===== Source data

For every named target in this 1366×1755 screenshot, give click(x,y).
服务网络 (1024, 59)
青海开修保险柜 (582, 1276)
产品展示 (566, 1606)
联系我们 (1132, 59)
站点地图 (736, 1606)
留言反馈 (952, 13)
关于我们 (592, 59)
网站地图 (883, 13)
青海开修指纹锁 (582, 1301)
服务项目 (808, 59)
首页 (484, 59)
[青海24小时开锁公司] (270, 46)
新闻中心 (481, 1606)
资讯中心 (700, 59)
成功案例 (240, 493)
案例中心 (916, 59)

==========

Description of the task:
Your answer must be the full set of entries, copied exactly.

Problem solution:
For every named target in this 1366×1755 screenshot, give click(x,y).
服务网络 (1024, 59)
青海开修保险柜 (582, 1276)
产品展示 (566, 1606)
联系我们 (1132, 59)
站点地图 (736, 1606)
留言反馈 (952, 13)
关于我们 (592, 59)
网站地图 (883, 13)
青海开修指纹锁 (582, 1301)
服务项目 (808, 59)
首页 (484, 59)
[青海24小时开锁公司] (270, 46)
新闻中心 (481, 1606)
资讯中心 (700, 59)
成功案例 (240, 493)
案例中心 (916, 59)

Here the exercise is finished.